Kaltes Wasser verhinderte Marchand-Karriere fast
Der Wechsel in die USA und zum ehemaligen Phelps-Coach Bowman hat ihn dorthin gebracht, eine gewisse Unfähigkeit hatte aber dafür gesorgt, dass Marchand überhaupt im Schwimmbecken geblieben ist. Früh hatte der Sohn von Xavier Marchand, der 1998 WM-Silber über 200 Meter Lagen holte, mit dem Schwimmen begonnen, im Alter von sieben Jahren allerdings damit wieder aufgehört, weil ihm das Wasser zu kalt war.
Marchand junior probierte sich in mehreren Sportarten aus, er begeisterte sich für Rugby und Judo, "aber ich war an Land nie so gut wie im Wasser". Seine Eltern (auch seine Mutter Celine Bonnet war Olympiateilnehmerin) hätten ihn nicht dazu gedrängt, die Badekappe wieder anzuziehen, ihn aber davor gewarnt, welche Zugeständnisse er machen müsse, um Profischwimmer zu werden. "Es war ein großer Vorteil für mich, dass sie die Erfahrung auf höchstem Level hatten", sagte Marchand.

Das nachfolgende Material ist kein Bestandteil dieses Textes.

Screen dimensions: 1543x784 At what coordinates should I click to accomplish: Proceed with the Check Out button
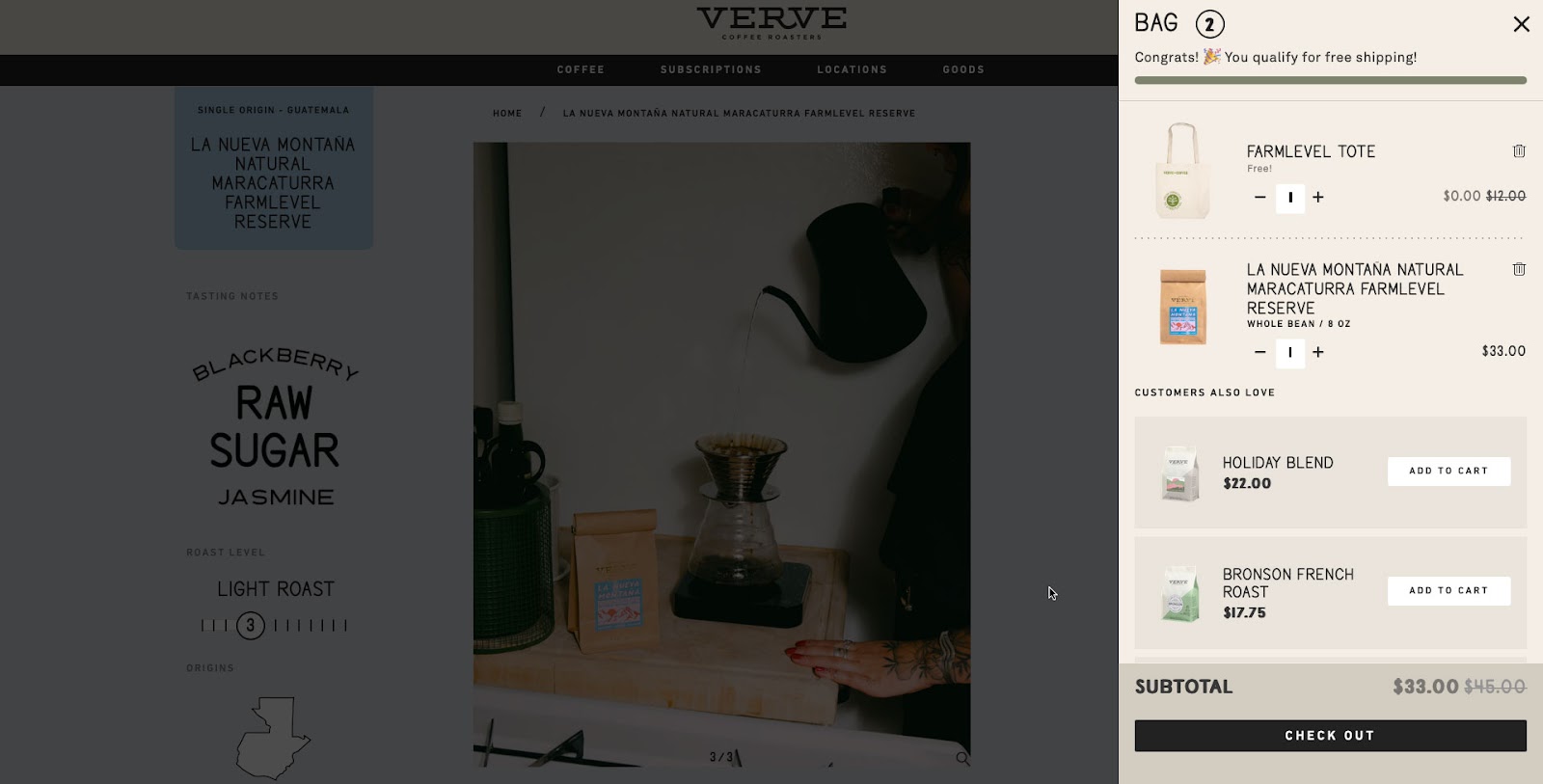[x=1330, y=736]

Marchand und Phelps - menschlich unterschiedlich, als Sportler ähnlich
So erfolgreich wie ihr Sohn waren weder Mutter noch Vater allerdings - dabei steht Léon noch am Anfang seiner Karriere. Und mit den Verbindungen zu Phelps hat er die größten Ziele direkt vor Augen, und offenbar sogar auch in greifbarer Nähe. "Die beiden sind von der Persönlichkeit her unterschiedlich, aber die Art und Weise, wie sie an den Sport herangehen, ist sehr ähnlich", sagte Bowman. "Sie sind im Alltag sehr konstant und trainieren jeden Tag auf einem konstant hohen Niveau."
Michael Phleps mit dem Schwimmtrainer Bob Bowman 2007
Bei Weltmeisterschaften hat Marchand schon bewiesen, dass das für ihn nicht nur für das alltägliche Training gilt, sondern auch für den Wettkampf. Bevor der Schwimm-Youngster in Fukuoka zum Star der WM wurde, hatte er 2022 bereits zweimal WM-Gold in Budapest geholt. Jetzt will Marchand auch bei Olympischen Spielen das Erbe von Phelps antreten.